On Thu, May 15, 2003 at 01:42:03PM +0800, Lao Yu wrote:
> I have a PC of 768M memory. How much swap space should I allocate in
> my Red Hat 8.0? According to the manual, it should be 2 X 768 = 1536
> M. Is this too much?

Here are some considerations:

1) Disk space is cheap, having too much swap isn't a problem except
   for the loss of disk space.

2) The more RAM you have the less you need swap, but also the more
   swap you *can* use without actively paging a whole bunch.

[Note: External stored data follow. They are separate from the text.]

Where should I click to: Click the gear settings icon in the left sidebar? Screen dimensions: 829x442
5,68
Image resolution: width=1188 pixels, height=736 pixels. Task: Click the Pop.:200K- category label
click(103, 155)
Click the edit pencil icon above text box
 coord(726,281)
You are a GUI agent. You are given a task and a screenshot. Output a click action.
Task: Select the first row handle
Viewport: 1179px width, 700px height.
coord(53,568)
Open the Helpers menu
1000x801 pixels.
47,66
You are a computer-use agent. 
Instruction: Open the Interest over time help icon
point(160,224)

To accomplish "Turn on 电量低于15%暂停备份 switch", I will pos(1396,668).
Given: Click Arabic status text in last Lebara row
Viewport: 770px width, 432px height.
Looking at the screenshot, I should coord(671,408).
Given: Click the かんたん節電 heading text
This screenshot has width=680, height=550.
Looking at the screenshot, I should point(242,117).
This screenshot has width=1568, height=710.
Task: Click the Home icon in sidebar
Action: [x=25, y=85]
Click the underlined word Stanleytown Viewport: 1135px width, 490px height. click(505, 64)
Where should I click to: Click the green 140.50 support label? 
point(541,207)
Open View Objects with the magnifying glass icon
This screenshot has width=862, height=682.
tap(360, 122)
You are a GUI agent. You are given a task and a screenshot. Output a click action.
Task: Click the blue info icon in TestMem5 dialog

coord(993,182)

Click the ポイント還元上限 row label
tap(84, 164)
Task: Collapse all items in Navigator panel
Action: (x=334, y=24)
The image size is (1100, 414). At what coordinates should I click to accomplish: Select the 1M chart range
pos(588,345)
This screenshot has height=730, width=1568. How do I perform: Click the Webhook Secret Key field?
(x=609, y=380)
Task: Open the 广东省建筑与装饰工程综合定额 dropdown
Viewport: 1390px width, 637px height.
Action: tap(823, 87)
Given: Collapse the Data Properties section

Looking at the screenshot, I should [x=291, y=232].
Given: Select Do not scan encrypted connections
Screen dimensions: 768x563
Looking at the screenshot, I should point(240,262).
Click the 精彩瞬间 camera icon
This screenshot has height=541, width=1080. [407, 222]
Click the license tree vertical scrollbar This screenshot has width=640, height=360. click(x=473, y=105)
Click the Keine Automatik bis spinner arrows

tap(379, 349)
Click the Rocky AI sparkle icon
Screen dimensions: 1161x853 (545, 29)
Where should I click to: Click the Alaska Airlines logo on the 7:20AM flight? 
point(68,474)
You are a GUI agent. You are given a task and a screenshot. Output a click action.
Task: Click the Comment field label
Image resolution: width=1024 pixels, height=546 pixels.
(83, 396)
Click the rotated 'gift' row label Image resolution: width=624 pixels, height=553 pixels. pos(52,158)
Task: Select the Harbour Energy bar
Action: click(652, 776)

3) 768 MB of RAM is quite a bit, it could profitably a lot of swap,
   but it could run quite nicely with none.

I suggest at least a few hundred MB to let the system shuffle off some
unused stuff now and then in favor of disk caching and buffering,
which can speed things up.  (No swap is conceivable, however.)  Giving
it 1 GB of swap, isn't crazy either.  Once I did get my notebook using
more swap than RAM, and it still ran...

 - On my notebook I have 192 MB of RAM, 256 MB of swap, 13 GB disk.

 - On my basement server I have 256 MB RAM, 1 GB swap, 60 GB disk.

 - On my kitchen computer I have 256 MB RAM, 1 GB swap, 80 GB disk.

 - On my work computer I have 512 GB RAM, 1 GB swap, and I forget how
   big a disk--not terribly big.

You can see I like the nice round 1 GB.


I suggest you go with either zero (lean, no fluff attitude), or 512 MB
(conservative), or 1 GB (ample but not crazy), whatever "feels" best.